Data entries
* * *

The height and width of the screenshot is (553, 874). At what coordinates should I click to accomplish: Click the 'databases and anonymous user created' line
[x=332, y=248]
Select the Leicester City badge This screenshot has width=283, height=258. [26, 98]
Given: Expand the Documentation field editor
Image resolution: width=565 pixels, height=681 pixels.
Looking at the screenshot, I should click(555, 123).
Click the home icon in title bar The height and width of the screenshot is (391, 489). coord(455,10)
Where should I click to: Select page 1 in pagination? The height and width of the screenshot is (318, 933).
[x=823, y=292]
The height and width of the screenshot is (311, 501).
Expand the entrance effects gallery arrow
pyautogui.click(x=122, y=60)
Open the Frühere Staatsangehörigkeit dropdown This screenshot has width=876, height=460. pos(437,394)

* * *

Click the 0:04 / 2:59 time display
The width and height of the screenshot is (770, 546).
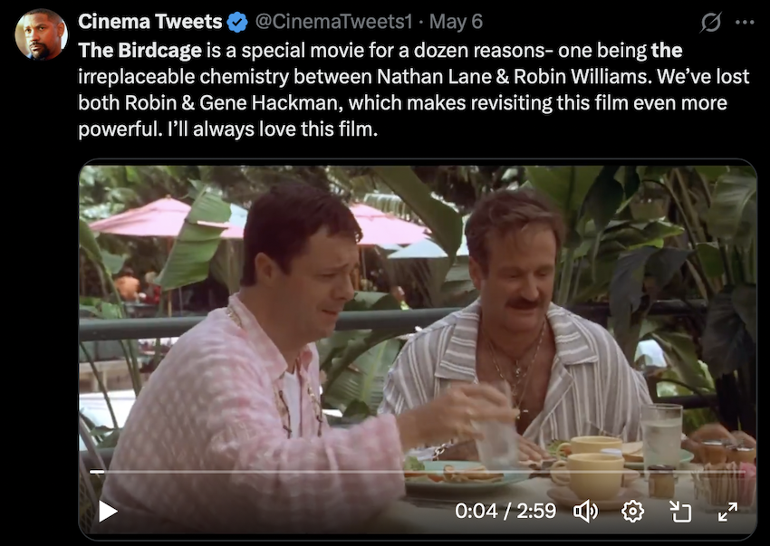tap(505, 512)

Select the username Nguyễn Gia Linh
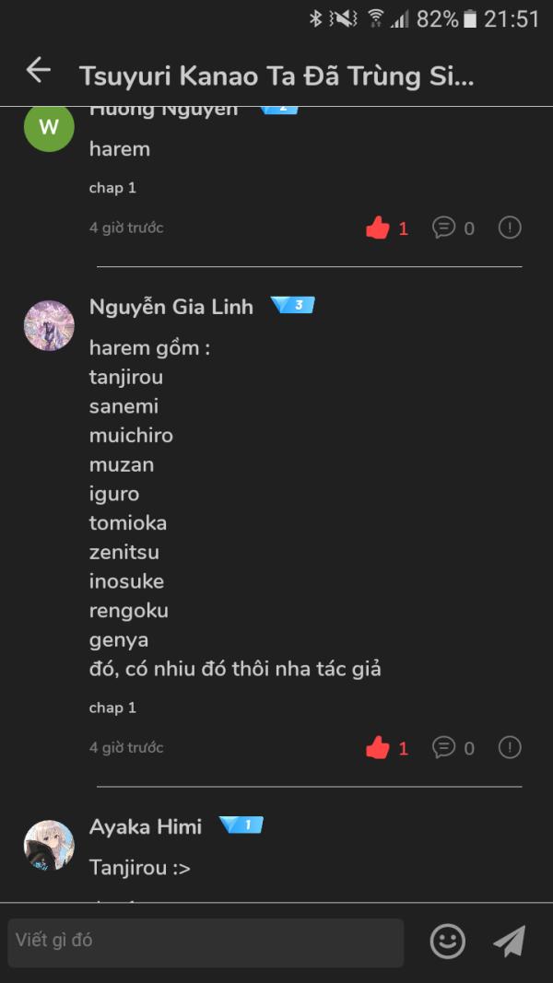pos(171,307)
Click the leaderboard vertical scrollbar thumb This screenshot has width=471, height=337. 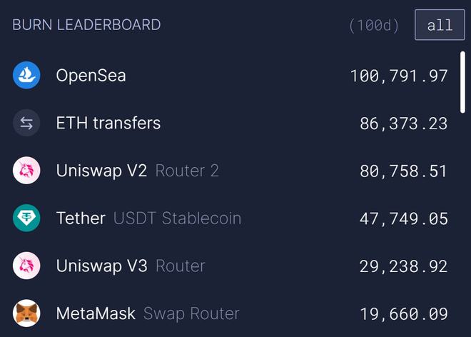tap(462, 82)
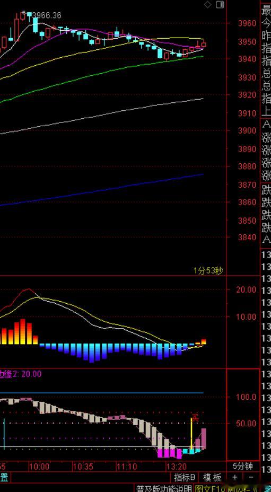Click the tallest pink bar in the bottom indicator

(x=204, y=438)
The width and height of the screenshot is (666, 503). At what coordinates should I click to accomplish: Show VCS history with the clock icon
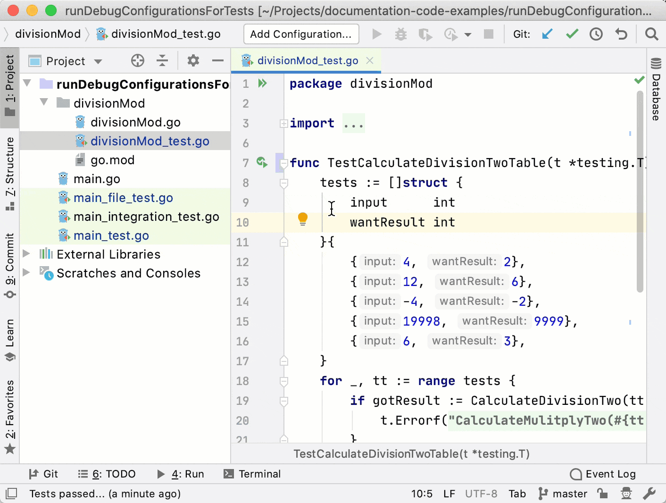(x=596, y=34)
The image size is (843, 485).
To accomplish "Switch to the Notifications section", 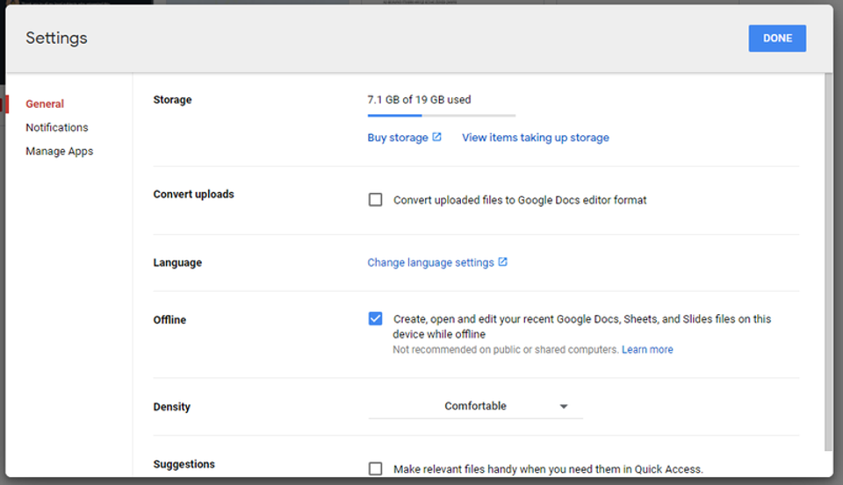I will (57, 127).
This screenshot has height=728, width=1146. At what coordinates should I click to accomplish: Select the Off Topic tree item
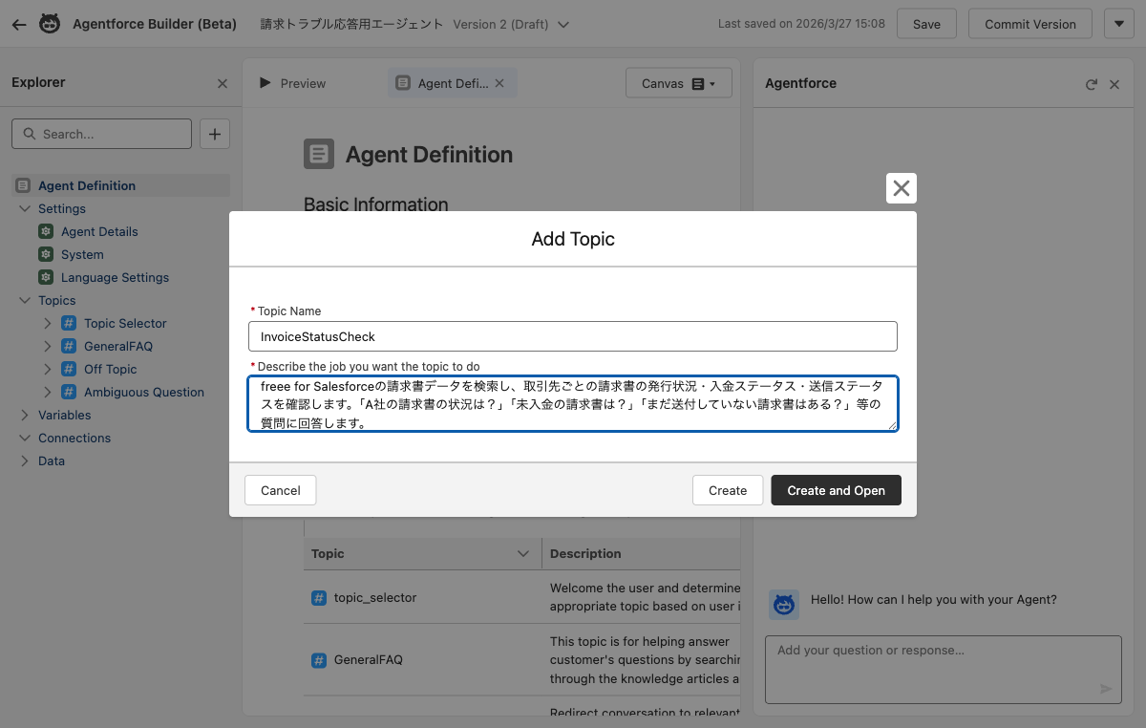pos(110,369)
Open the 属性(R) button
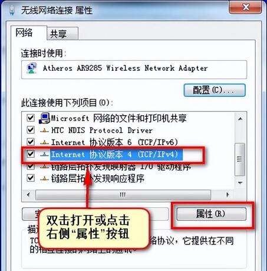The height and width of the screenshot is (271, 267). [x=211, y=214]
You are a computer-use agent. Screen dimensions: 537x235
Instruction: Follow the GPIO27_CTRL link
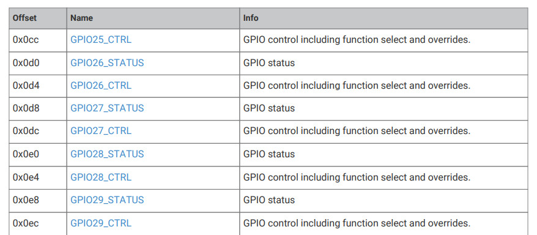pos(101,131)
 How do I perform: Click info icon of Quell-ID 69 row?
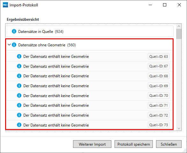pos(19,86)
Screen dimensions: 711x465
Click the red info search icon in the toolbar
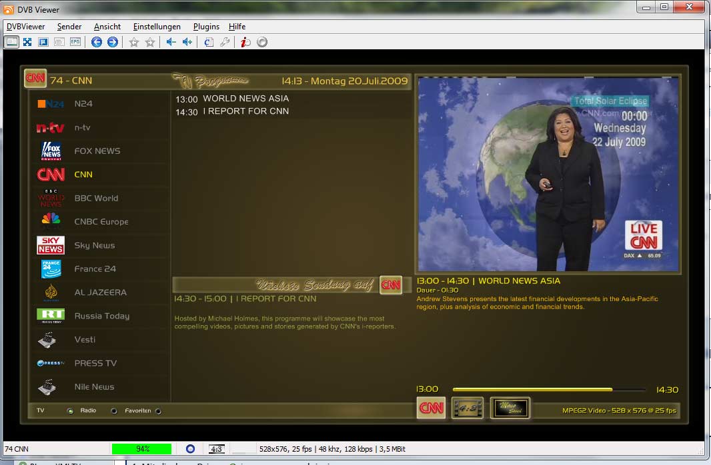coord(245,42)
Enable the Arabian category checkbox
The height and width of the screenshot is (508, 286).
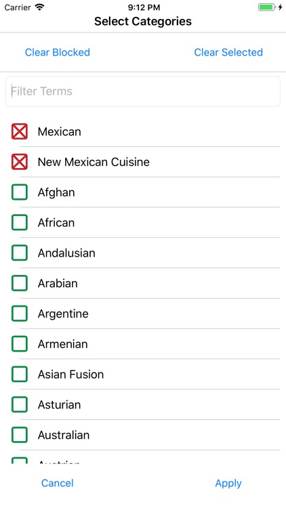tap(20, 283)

* * *

REQUIRED ACTION
Every line from the data above that contains "dimensions" must appear in the answer.

EXERCISE SOLUTION
You are a computer-use agent. Screen dimensions: 537x235
Screen dimensions: 711x465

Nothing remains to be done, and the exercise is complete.